(Records for the task Opens)

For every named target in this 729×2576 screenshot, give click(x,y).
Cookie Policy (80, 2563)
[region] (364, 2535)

(Records for the task Closes)
(Records for the task Opens)

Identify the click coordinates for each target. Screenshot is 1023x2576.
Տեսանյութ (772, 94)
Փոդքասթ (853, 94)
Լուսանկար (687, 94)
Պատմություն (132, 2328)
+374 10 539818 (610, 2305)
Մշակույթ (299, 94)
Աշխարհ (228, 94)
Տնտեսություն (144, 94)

(Records for the task Closes)

◆ Exercise objective
Beginning at the line with "For every named" and stopping after the line with "[region] (364, 2535)", please write out every line of the data above exactly and nothing else.

◆ Your solution
For every named target in this 729×2576 screenshot, give click(x,y).
Cookie Policy (80, 2563)
[region] (364, 2535)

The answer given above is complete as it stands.